## start

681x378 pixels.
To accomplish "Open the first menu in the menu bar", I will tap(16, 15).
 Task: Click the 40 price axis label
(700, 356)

## end
## start

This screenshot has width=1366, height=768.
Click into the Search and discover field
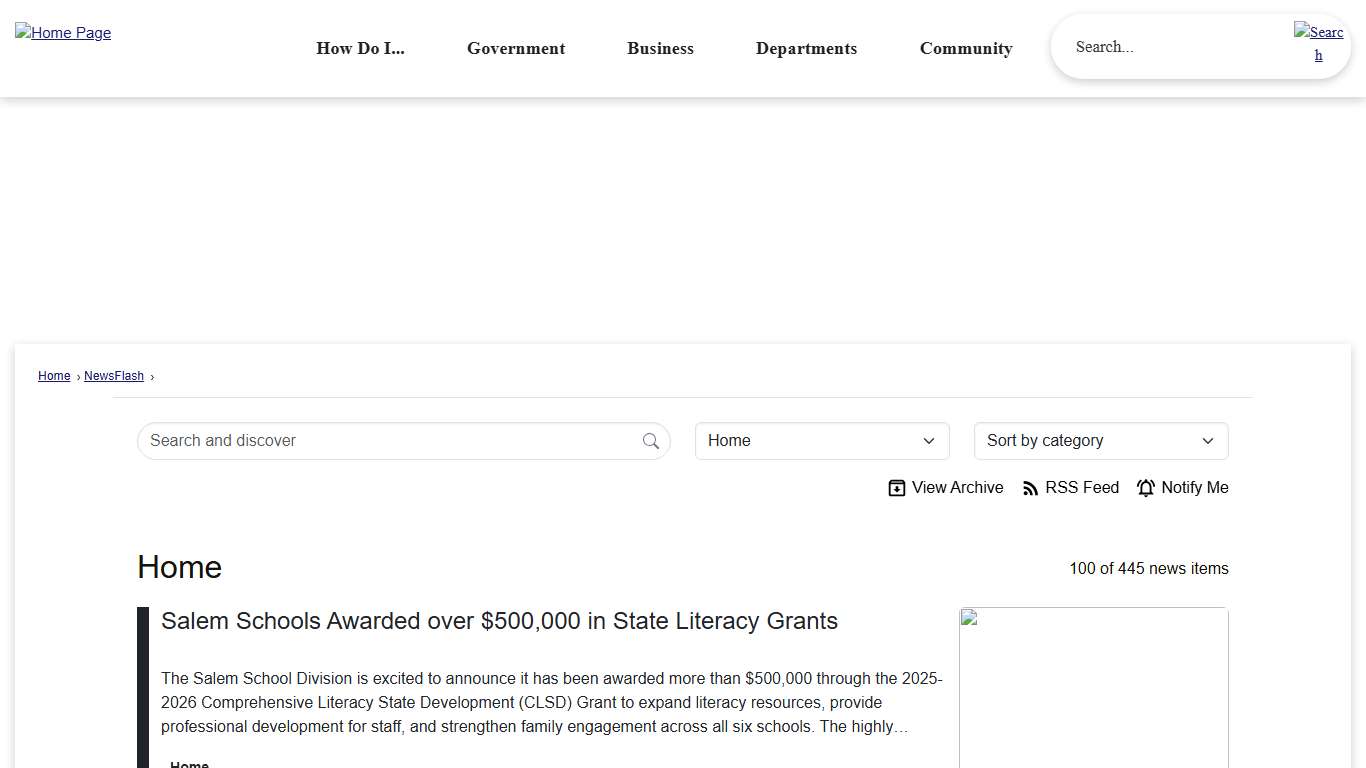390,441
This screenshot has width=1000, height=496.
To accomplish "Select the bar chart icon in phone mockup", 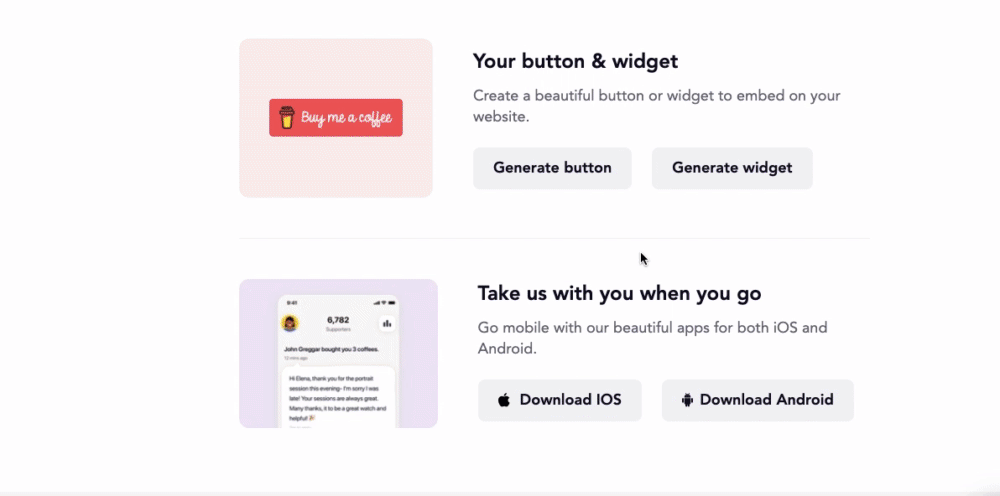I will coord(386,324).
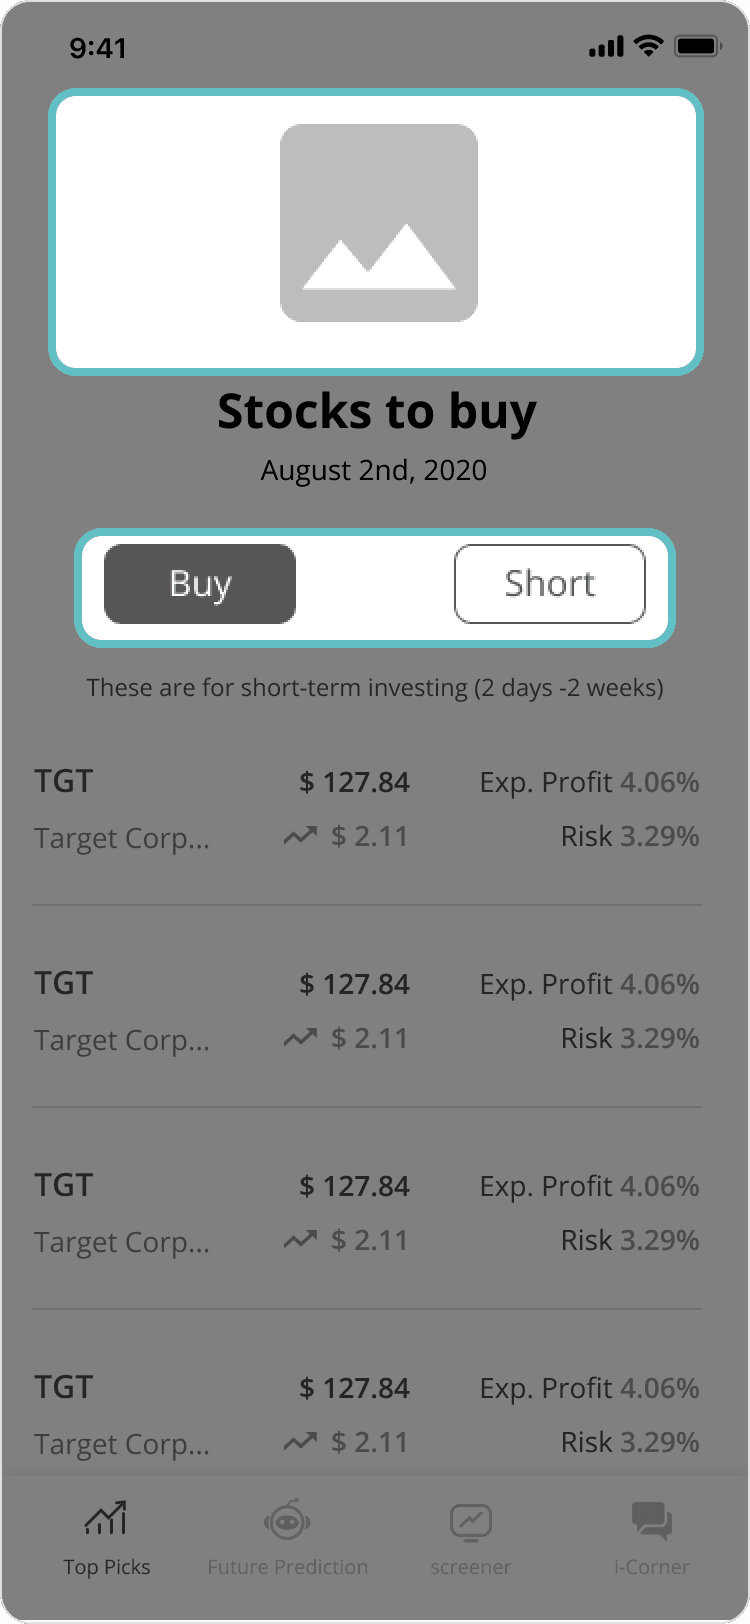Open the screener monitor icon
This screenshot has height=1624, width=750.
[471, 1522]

## end

In how many lines of the records does the word "This" appear? Reply with the number alone.

3